10-Pack of "O-Rings" kits. Seal the cylinder head to cylinder barrel, around the pushrod openings:

After I assemble a rocker box and cylinder head, I'll assemble the C100 engine and get it mounted in the frame.


Monday, October 6, 2008

Garage Organization

This falls under the "not really Salty related" but at least I'm better organized category.

My Pops gave me the red chest of drawers on the left, the bottom section. So I moved my bottom chest to underneath the work bench to house those small odds and ends that always get lost. I also added a bunch of small shelves underneath the center bench to store typical power tools like drills, grinders, and torque wrenches. I had a bunch of wasted space before this. Not really all that pretty, but at least I can find most of my tools now!
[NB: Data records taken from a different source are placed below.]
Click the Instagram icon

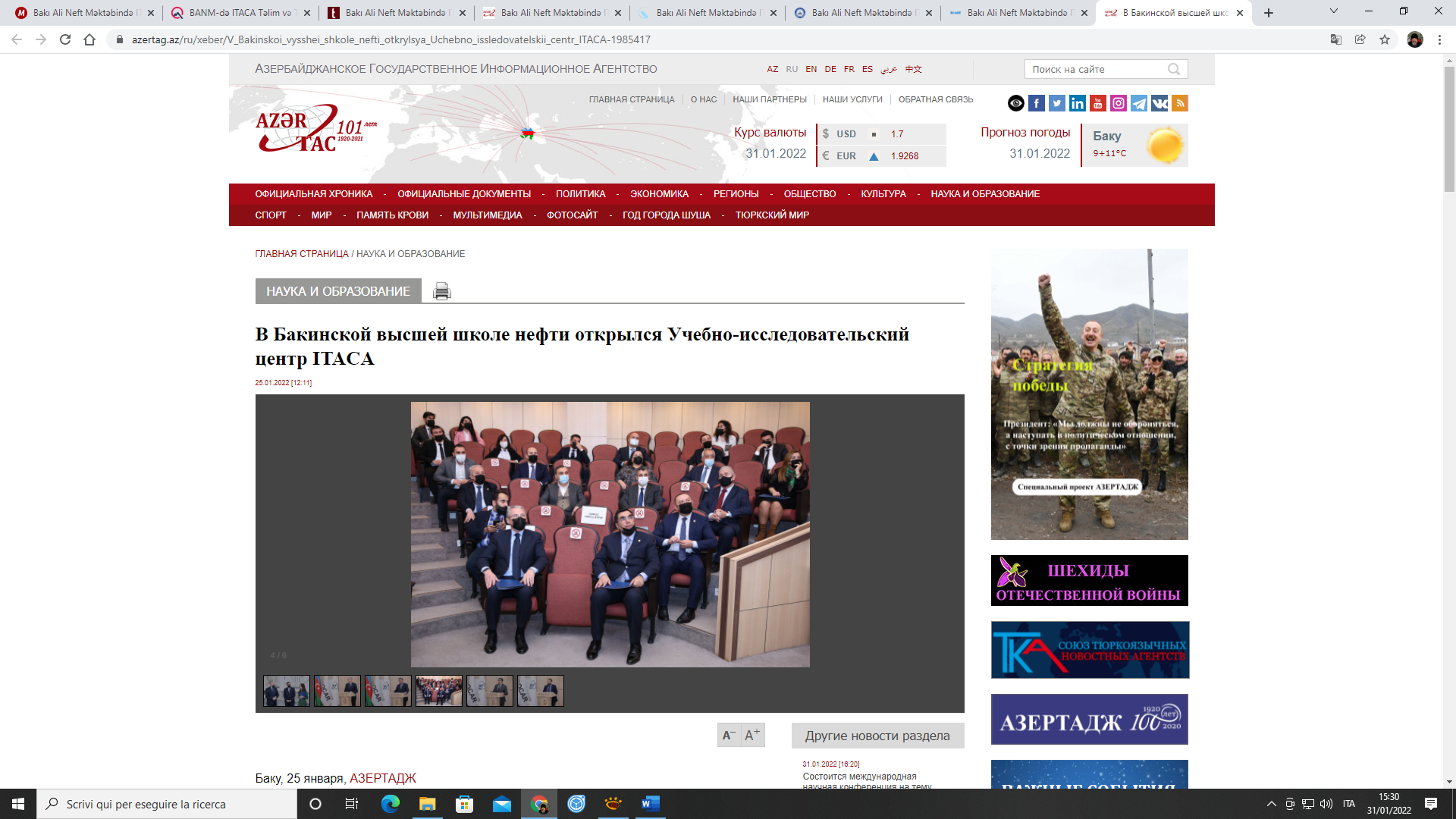(x=1119, y=103)
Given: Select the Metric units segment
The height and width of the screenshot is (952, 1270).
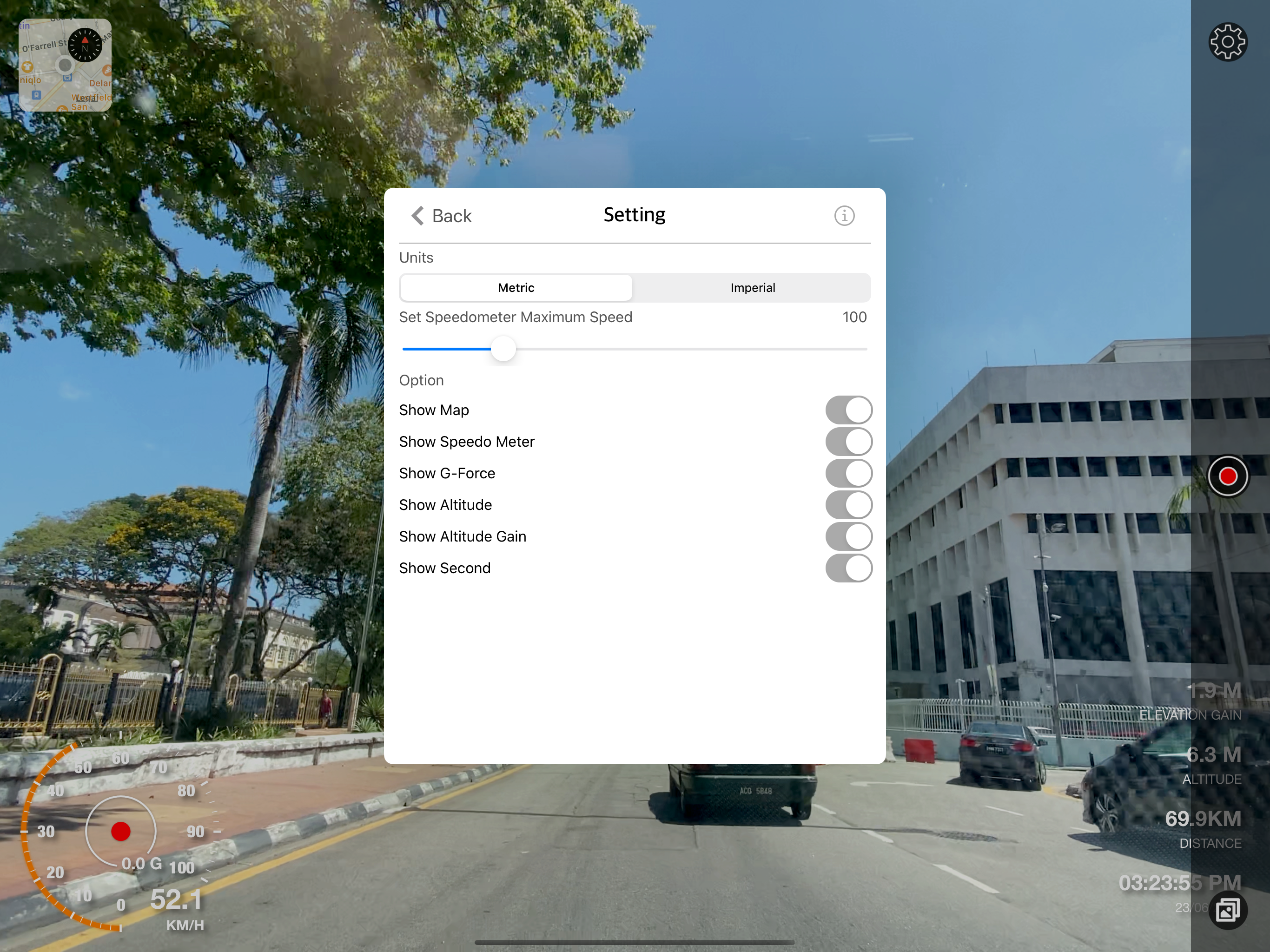Looking at the screenshot, I should point(516,288).
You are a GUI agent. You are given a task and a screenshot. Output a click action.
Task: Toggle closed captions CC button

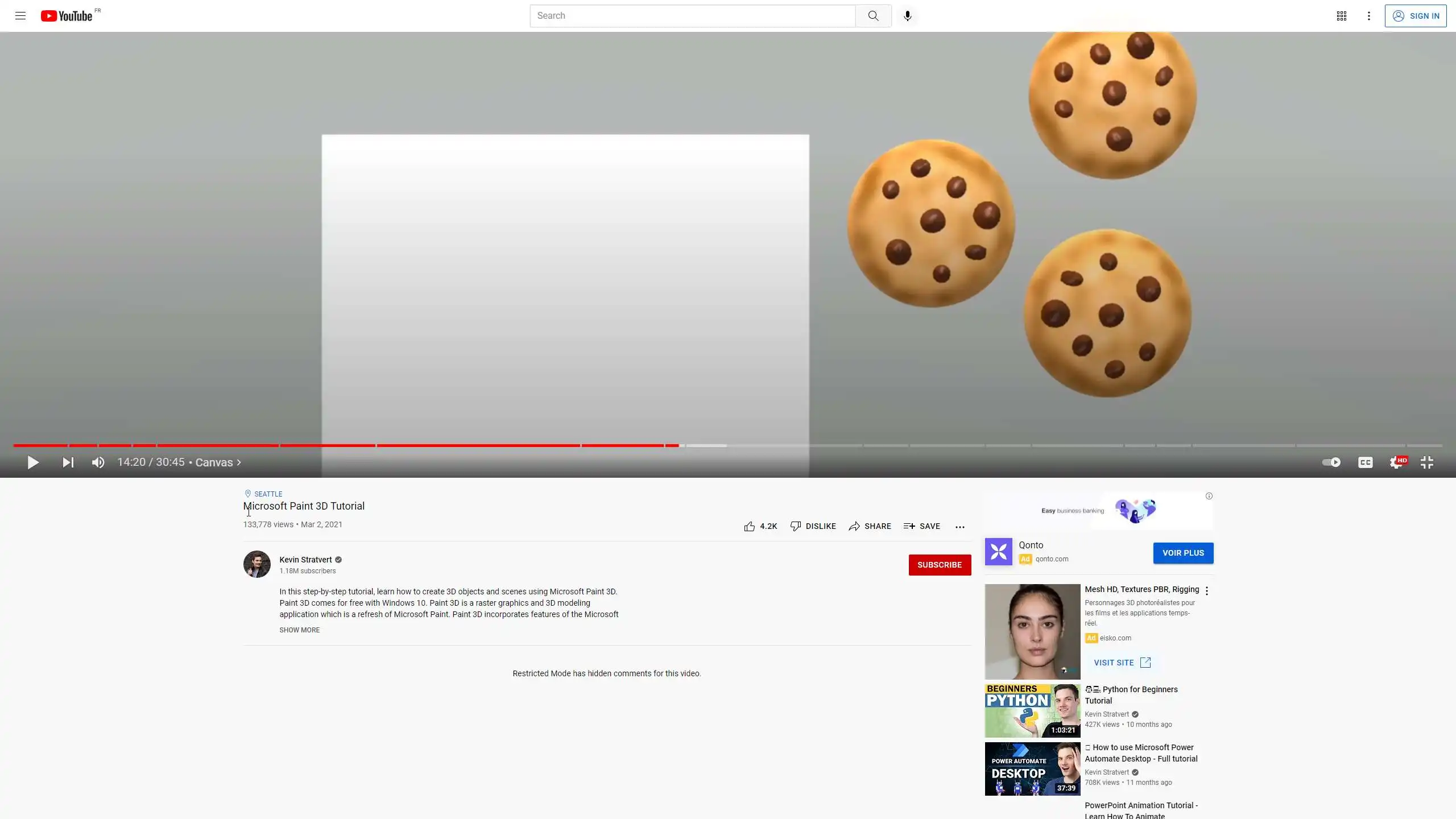click(1365, 462)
Building an Intake Manifold

After getting the Monster Carb in the mail on Friday, I set about building an intake manifold for it. I had sketched up various ideas, and settled on a system design I was hoping I could build at home, without needing to outsource all the fun work.

The concept uses two large washers, one for the flange that connects to the cylinder head, and one for the flange connecting to the carb, connected with a section of curved pipe massaged to fit the proper openings of the head and carb. With washers and pipe in hand (and a cold beer for refreshment,) I got busy.
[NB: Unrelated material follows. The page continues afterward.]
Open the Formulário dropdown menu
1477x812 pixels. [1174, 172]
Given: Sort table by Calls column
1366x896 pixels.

Washer on left fits cylinder head, washer on right fits to carb. Note that carb mounting holes are slightly off centered "up and down" in relation to the center hole:

Center pipe section is cut from a conduit sweep. I cut four little "pie sections" out of the cylinder head end so the pipe could be made slightly smaller in diameter to fit smaller intake port opening:

Small end of pipe was formed, welded, and ground smooth:

Freshly welded intake, ready for high heat resistant paint, followed by a good wrapping of exhaust header wrap for better thermal properties:

Carb mounted on intake. Intake bolts are threaded into the flange, which was tapped before painting:

Overall, this was a fun project to work on, and is sized to work with several typical small Mikuni carbs, which all have slightly different flange bolt patterns. I also made a second set of flanges, and have enough of the conduit sweep remaining to build a second complete manifold.


Saturday, October 4, 2008

Sneak Peak!

Just a quick sneak peak of the bike as it is getting assembled into chassis form. The paint is a little dull and dusty, since it hasn't been rubbed out yet.

Monster Carb

A small package arrived on the front porch this afternoon, while we were off picking up key project items (book shelf, salad bowls, and new shoe baskets) from Ikea. It contained a brand spankin' new Mikuni VM24. That's right, 24mm, or about the size of my big toe.

Compared with the 16mm carb that came on the C110, and the 13mm carb that comes on the C100, this VM24 is indeed a monster.

VM24 uses a 48mm bolt spacing "hot side" flange

A simple hose connection will be used on the inlet side

I've already mocked-up an intake manifold to get the positioning of the carb correct, in relation to the engine and intake connection on the frame. The net step is to actually fabricate the flanges for both ends, and create the center pipe, which will be both tapered and bent in a 70-degree smooth arc.